The creative legacy of Karl Tarvas (Treumann, 1885–1975) significantly shaped the residential architecture of Tallinn’s suburbs in 1920–1940. During the interwar period, he devoted himself to the less prosperous course and to improving the living conditions of the tenants by designing wooden apartment buildings to can be built quickly, the most known which is characteristic of Tallinn houses. These buildings with a timber framework with stone staircases were built by smaller entrepeneurs with a help of favorable state construction loan. The owner usually lived on the spacious apartment on the first floor of the building and rented out remaining 2-3-room apartments.

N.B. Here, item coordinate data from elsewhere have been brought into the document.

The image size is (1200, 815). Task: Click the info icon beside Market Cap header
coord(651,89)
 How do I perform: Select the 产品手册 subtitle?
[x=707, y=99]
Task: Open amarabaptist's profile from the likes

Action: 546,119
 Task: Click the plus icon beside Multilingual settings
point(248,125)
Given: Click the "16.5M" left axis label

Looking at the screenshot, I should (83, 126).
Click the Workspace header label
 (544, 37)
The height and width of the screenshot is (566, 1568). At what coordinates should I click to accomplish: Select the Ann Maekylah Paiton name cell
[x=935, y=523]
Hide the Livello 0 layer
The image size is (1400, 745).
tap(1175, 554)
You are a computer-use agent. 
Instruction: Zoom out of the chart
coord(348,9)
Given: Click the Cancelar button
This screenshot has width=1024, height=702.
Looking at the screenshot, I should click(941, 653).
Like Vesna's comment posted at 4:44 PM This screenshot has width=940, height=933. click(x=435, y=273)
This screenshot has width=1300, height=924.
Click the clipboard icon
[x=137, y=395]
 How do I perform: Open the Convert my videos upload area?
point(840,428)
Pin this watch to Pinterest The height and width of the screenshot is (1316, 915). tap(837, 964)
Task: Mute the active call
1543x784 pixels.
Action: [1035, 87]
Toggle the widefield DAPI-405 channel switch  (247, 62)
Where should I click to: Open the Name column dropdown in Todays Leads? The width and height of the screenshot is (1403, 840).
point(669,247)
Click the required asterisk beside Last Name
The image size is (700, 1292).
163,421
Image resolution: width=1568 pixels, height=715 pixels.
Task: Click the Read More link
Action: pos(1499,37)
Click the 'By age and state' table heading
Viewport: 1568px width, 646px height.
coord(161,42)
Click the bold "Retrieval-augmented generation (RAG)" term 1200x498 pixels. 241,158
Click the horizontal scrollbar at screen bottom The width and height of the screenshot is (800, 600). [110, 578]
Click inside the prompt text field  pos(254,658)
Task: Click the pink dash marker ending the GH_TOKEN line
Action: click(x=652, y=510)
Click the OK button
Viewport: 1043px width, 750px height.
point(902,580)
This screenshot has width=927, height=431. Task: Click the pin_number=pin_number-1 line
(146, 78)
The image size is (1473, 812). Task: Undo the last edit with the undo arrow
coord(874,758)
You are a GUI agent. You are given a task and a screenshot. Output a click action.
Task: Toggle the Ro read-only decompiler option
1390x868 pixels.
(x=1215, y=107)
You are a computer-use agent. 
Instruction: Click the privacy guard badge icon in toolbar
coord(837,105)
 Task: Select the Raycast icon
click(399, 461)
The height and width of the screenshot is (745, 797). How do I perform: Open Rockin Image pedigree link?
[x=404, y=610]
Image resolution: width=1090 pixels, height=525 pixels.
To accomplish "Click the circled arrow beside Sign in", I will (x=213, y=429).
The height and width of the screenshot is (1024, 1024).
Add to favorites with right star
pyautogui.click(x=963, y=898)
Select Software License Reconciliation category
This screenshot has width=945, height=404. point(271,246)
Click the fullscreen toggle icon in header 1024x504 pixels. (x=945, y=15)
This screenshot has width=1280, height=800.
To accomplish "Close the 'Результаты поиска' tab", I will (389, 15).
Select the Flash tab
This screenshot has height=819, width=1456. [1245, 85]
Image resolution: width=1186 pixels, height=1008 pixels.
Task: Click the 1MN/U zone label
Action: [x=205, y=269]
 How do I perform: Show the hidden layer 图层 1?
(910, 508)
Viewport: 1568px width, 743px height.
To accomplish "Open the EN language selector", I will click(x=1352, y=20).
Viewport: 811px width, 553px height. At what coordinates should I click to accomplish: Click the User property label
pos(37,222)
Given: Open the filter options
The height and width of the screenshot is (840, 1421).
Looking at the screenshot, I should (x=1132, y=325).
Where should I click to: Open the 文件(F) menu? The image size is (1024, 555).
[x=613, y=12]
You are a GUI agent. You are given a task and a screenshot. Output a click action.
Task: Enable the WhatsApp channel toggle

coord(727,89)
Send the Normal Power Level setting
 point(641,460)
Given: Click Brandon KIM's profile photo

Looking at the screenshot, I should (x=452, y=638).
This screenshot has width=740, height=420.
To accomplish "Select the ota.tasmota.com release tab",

In the second half of the 1930s, Karl Tarvas designed stone apartment buildings according to the state’s plan to make Tallinn’s city center more representative. In the 1920s, before founding his office, Karl Tarvas worked as an architect in Harju County and took care of the construction of rural school buildings, departments and other public buildings. His three sons also chose the profession of architect, the most known of the three is Peeter Tarvas (1916–1987). More about Karl Tarvas’ studies at the Riga Polytechnic Institute in 1906–1915 and his latest work can be read from the articly by Sandra Mälk in the collection of the Riga Technical University (RTU Scientific Journal, 2021/5): https://hesihe-journals.rtu.lv/article/view/HESIHE.2021.004/2824

Karl Tarvas was one of the 15 architects who founded the Estonian Association of Architects in 1921, which is the predecessor of the Estonian Association of Architects.